> [LISTED ENTRIES]:

----

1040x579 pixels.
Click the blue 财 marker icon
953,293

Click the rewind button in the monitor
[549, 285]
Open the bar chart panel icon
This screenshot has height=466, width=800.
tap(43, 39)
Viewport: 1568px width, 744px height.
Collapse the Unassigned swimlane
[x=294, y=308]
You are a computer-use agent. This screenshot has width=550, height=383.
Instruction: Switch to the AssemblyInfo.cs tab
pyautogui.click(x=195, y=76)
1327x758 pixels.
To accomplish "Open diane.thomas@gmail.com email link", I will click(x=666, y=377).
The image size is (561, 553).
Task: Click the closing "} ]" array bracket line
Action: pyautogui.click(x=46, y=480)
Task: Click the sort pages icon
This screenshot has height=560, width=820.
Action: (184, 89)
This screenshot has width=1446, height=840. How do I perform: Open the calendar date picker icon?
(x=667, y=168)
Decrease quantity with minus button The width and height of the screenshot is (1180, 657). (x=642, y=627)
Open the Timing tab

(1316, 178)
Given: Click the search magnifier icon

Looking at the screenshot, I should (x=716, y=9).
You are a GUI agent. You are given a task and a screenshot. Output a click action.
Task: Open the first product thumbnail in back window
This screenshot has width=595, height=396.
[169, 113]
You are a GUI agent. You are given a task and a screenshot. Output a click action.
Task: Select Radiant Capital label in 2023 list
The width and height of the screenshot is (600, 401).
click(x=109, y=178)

----

> [WHAT NEEDS TO BE DONE]: Copy every line of the material, please, keeping it exactly the same.

> [REPLY TO THE EXERCISE]:
1040x579 pixels.
Click the blue 财 marker icon
953,293

Click the rewind button in the monitor
[549, 285]
Open the bar chart panel icon
This screenshot has height=466, width=800.
tap(43, 39)
Viewport: 1568px width, 744px height.
Collapse the Unassigned swimlane
[x=294, y=308]
You are a computer-use agent. This screenshot has width=550, height=383.
Instruction: Switch to the AssemblyInfo.cs tab
pyautogui.click(x=195, y=76)
1327x758 pixels.
To accomplish "Open diane.thomas@gmail.com email link", I will click(x=666, y=377).
The image size is (561, 553).
Task: Click the closing "} ]" array bracket line
Action: pyautogui.click(x=46, y=480)
Task: Click the sort pages icon
This screenshot has height=560, width=820.
Action: (184, 89)
This screenshot has width=1446, height=840. How do I perform: Open the calendar date picker icon?
(x=667, y=168)
Decrease quantity with minus button The width and height of the screenshot is (1180, 657). (x=642, y=627)
Open the Timing tab

(1316, 178)
Given: Click the search magnifier icon

Looking at the screenshot, I should (x=716, y=9).
You are a GUI agent. You are given a task and a screenshot. Output a click action.
Task: Open the first product thumbnail in back window
This screenshot has width=595, height=396.
[169, 113]
You are a GUI agent. You are given a task and a screenshot. Output a click action.
Task: Select Radiant Capital label in 2023 list
The width and height of the screenshot is (600, 401).
click(x=109, y=178)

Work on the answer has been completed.